■ Work request
When copying the listing below, skip every picture and keep each word as it stands.
::::::::::
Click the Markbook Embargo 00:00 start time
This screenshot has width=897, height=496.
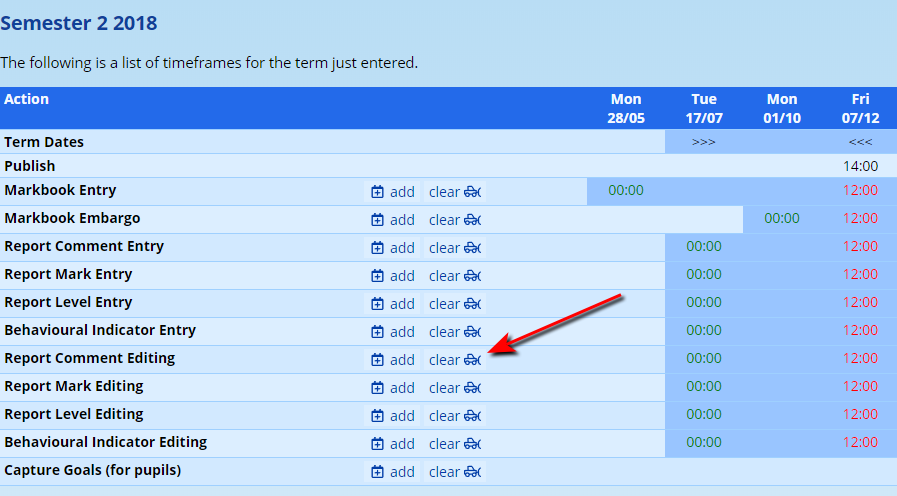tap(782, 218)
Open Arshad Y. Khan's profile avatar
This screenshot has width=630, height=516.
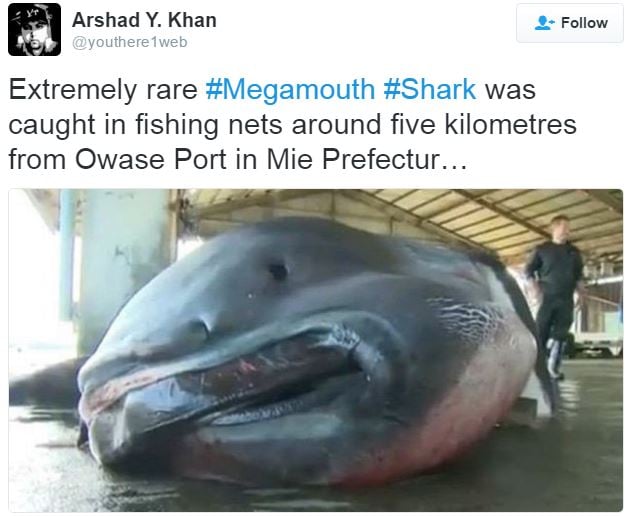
::::::::::
■ Exercise result
Click the Markbook Embargo 00:00 start time
This screenshot has width=897, height=496.
tap(782, 218)
Open Arshad Y. Khan's profile avatar
This screenshot has width=630, height=516.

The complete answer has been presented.